I celebrate Nanowrimo for elevating my own path to one of new heights and new horizons I might not have discovered if I hadn’t daringly taken up a challenge within 48 hours of its arrival. What do you do to inspire yourself? What challenge has given you back so much more than you felt possible to where you wondered; did you give enough of yourself to the other writers who were seeking the same as you? Did you share enough, talk enough, and cheer enough? Be the joyful spirit within the chaos and leave your mark within the words you leave behind to be found later on.

*Note: in regards to vampires and vampire fiction, not until I read Dance Until Dawn by Berni Stevens did I find an author who knows how to pen a vampire romance for a non-vampire kinda of girl! Don’t believe me? Read my review! I am now curiously curious about reading Dracula and continuing the conversation with Ms Stevens! Not to mention the fact I cannot wait to read the sequel to the story which left such a strong impression on me! You will not see me flocking to other vampires in the genre; I’m still highly particular in selecting PNR stories!

Regarding pushing the limits of a 24 hour day – the only time I’ve recanted my choice to pull an all-nighter that nearly lead to a 48 hour pursuit of a story is when I read The Clan Chronicles earlier this month during Sci Fi November. I quite literally devoured the first trilogy (Stratification) and the first book of the Trade Pact trilogy within four or five days; having staid up a solid 37 hours in order to achieve that. I knew at the time I was pushing myself past the brink once again, but Czerneda created such an enriched world for me to reside inside, how could I not continue reading her words?

This Gulf of Time and Stars

by Julie E. Czerneda
Science Fiction, Fantasy
To save their world, the most powerful of the Om’ray left their homes.
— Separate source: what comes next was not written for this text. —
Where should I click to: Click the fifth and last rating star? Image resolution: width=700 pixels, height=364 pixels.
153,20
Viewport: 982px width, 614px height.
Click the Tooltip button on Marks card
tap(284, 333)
They left behind all memory of their past. Calling themselves the Clan, they settled among Humanity, hiding in plain sight, using their ability to slip past normal space to travel where they wished, using their ability to control minds to ensure their place and security.
They are no longer hidden.
For the Clan face a crisis. Their reproduction is tied to individual power, and their latest generation of females, Choosers, are too strong to safely mate. Their attempt to force others to help failed until Sira di Sarc, their leader and the most powerful of their kind, successfully Joined with a human, Jason Morgan, starship captain and telepath. With Morgan, Sira forged the first peace between her kind and the Trade Pact.
But it is a peace about to shatter. Those the Clan have controlled all these years will rise against them. Her people dying around her, war about to consume the Trade Pact, Sira will be left with only one choice. She must find the way back. And take the Clan home.
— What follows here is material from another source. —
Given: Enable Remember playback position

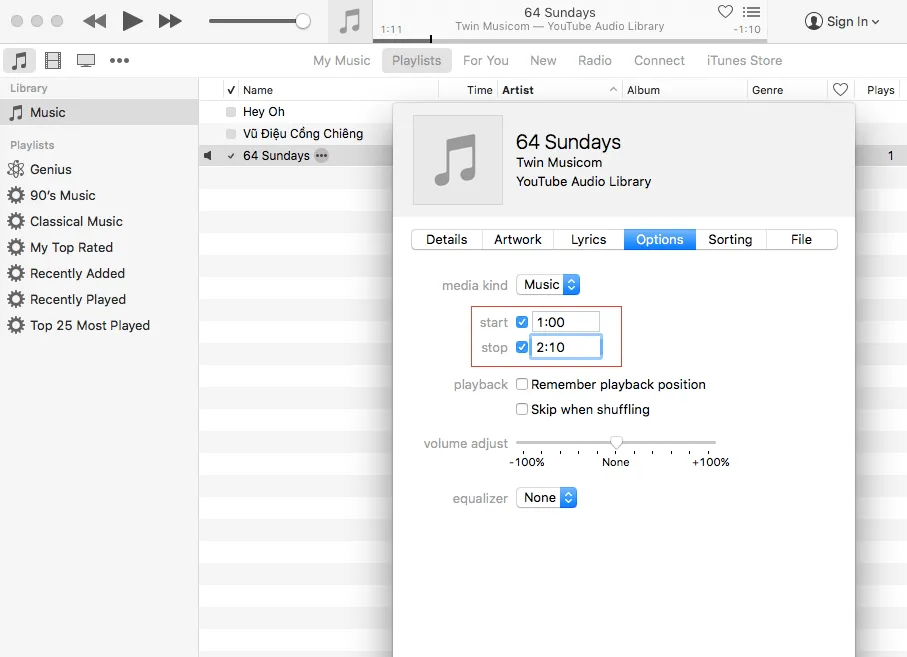Looking at the screenshot, I should coord(522,385).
Every inch of her novels are filled with such deeply conceived characters who reside in such a far off place as to feel as if it’s only a continent away not light years! Her creative vision held me in its folds and I’m dearly trying to nestle down inside the final threes stories before November closes. I ache to return and I cannot wait to share my final thoughts as after I finish This Gulf of Time and Stars the wait begins on the clock for when the last two novels will release. 
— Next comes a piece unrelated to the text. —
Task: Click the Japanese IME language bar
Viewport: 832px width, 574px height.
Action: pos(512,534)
Her creative vision held me in its folds and I’m dearly trying to nestle down inside the final three stories before November closes. This is the closest I’ve come to a second November that took me unawares and left me wanton for more! What delicious world awaits you in the next book you pick up to read? What kinds of stories motivate you as a reader to give your mind and heart over to a world created to stimulate your imagination?

Thanks to Jorie for taking out the time to share her thoughts and memories of Nanowrimo through this delightful essay and I hope to see her novel published sometime soon.